Background : The clinical and epidemiologic features of Kawasaki disease (KD) suggest an infectious etiology, but the agent(s) remains unknown. We aimed to isolate the causative bacterial gene from peripheral blood leukocytes of patients with acute KD. Methods : Nested polymerase chain reaction (PCR) assay was used to amplify the bacterial 16S ribosomal RNA gene (rDNA). The amplified DNA were cloned into a plasmid vector and sequenced. Phylogenetic analysis was performed with clustal W program and the neighbour‐joining method. Results : First, the PCR reagents were examined by the PCR assay using conservative primers and we found more than 10 16S rDNA sequences contaminating the reagents. We then examined five KD patients using the PCR assay, excluding the contaminated sequences, and obtained five 16S rDNA sequences as possible KD‐associated sequences. The primers specific to each 16S rDNA sequence were synthesized and used for specific PCR assays. Only the PCR assay specific to the 16S rDNA sequence termed 16S71–33 did not show any false positives with the control DNA from non‐KD patients.

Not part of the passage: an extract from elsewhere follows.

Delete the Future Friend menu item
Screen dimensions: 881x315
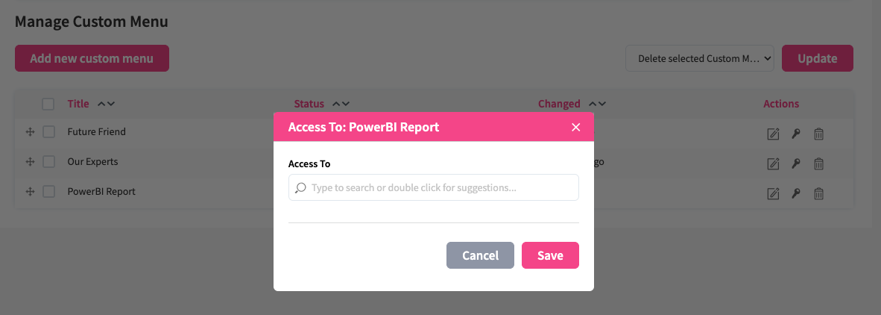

The 16S71–33 sequence was positive in three of 20 patients with acute KD before γ‐globulin therapy, but it became negative after therapy. The phylogenetic analysis showed a new species of the genus Corynebacterium as the origin of the 16S71–33 sequence. Conclusions : These data show that an infectious KD agent is traced in peripheral leukocytes and that a new Corynebacterium species may be responsible for KD in some cases. The true frequency and the role of the new Corynebacterium in KD would be clarified by measuring specific antibodies to it.